The streets of Kathmandu witnessed yet another agitation in the never-ending series of protests staged by students unions against petroleum price hike by Nepal Oil Corporation (NOC). It has become bit of a ritual: there is a price hike, followed by protests, stage-ins, general strikes and targeted vandalism of government vehicles.
People from different walks resurrect the rhetoric of corruption, mismanagement, leakage and inefficiency of the state owned oil monopoly on such occasions and present different options for dealing with the growing price of petro products. Political leaders often resort to finding some scapegoat to calm down the street rage.
Formation of investigation commissions and reform committees has been a saleable option. They produce thick reports, only to gather dust at some ministry for years on end. Normally, government officials do not even have the time to clean up the dust, let alone implement the recommendations in the reports. This is the reason people often equate the behavior of government authorities to that of a lizard in a Nepali folklore: it promises to build a shade whenever there is rain and forgets about it once the rain is over, only to repeat the same promises again. The issue of reform in the petroleum sector becomes a hot debate in the media and elsewhere whenever the street is heated with burning tires and enflamed vehicles, then soon disappears from the limelight.
Childhood murderers
A hydro rich country with 12-hour daily load-shedding and staggering yearly increment in consumption of fossil fuel is a great irony. Every drop of petroleum product we consume is imported and there are currently no reliable home-made substitutes, never mind the feel-good talk about hydropower, solar and wind energy. The use of biogas is limited to the southern plains and lower hills as temperate climates in high mountains do not support biogas plants. In such a situation, fossil fuel has been indispensable for urban and peri-urban dwellers. Sustainable use of petroleum products thus has become an imperative; unless clean and renewable energy can be harnessed as a reliable substitute.
Trade in petroleum products has remained the monopoly right of the state since the very beginning. This is one of the reasons NOC is squarely blamed whenever there is interruption in supply or increase in price, without properly considering all the factors behind the price rise. In determining the price, three important nodes in the supply chain are considered important.
The first relates to the method of determining import price at the source based on international prices; the second relates to the transportation of petroleum products from the import sources to the storage facilities of NOC; and the third to the cost of distribution from the storage tank to the point of nozzle sale. A large number of private businesses are involved in the second and third stages of this supply chain as these traders or service providers are guaranteed profit from the cartels and syndicates they operate.
Price determination of petroleum product has hence always been a murky business and a kind of hide-and-seek between supplier and consumer. The reason is absence of strategic policy, particularly pricing policy in the petroleum sector. Petroleum products are used by all segments of the society, although the frequency of use depends upon the economic status of the user.

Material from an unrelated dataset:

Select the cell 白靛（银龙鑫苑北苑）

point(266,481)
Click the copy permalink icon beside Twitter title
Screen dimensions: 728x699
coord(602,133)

For instance, petrol is usually consumed by middle to higher classes who use cars and motorcycles in their daily business. But diesel is widely used in public transportation, industrial production and for agricultural farming although a range of SUVs, luxury cars and jeeps also uses diesel as fuel. The use of LPG is becoming universal as many rural households that are connected with dirt roads are also using it as fuel for their kitchen.
The numbers of such users have been increasing at a fast clip during the last decade, as evidenced from the spurt in sale of LPG cylinders. But the use of kerosene is decreasing due to availability of solar and other alternative sources of energy for lighting the household on one hand and easy availability of LPG as alternative fuel on the other. Thus market segments and users of these products are different and hence needs different supply policies.
In any good economy, the price is determined by the interplay of market and competition, rather than noneconomic forces and monopolies. In the first place, international oil market is monopolized by the oil producing countries through OPEC. Nepal or any other importing country has no power over this international cartel and has to accept any price on offer. The steady weakening of Nepali rupee against the dollar in the last four years (by more than 40 percent) has created a big chasm between the purchasing power of Nepali consumer and the international price of petroleum products.
In such a situation, the state monopoly in NOC has been the target of anger of the discomfited consumers. Bringing private players in oil business as NOC’s competitors in import, transportation, storage and distribution of petroleum products would help create a more competitive market, albeit on a limited scale. Bringing private players in the oil business under a strong regulatory mechanism has been one of the constant recommendations of various commissions and committees constituted in the past. These vital recommendations are yet to be implemented.
It is a hard truth that the prices of petrol and diesel are higher in Nepal (in absolute terms) in comparison to prices in the United States where the market is the determinant of the prices, never mind the high purchasing power of the people there. Diesel, kerosene and LPG are normally sold at suppressed prices in the neighboring India, Bangladesh and Pakistan in view of the wider impact of these products in the daily lives of common people. Nepal cannot simply expose the common people to the vagaries of the market. Subsidizing LPG and diesel to the needy people through an effective public distribution channel was widely discussed (even proposed) several times in the past, but these recommendations too are yet to be translated into reality. The government should demonstrate the courage to implement targeted subsidy combined with market based transparent pricing mechanisms if the reoccurrence of street violence in the name of petrol, diesel and cooking gas is to be done away with.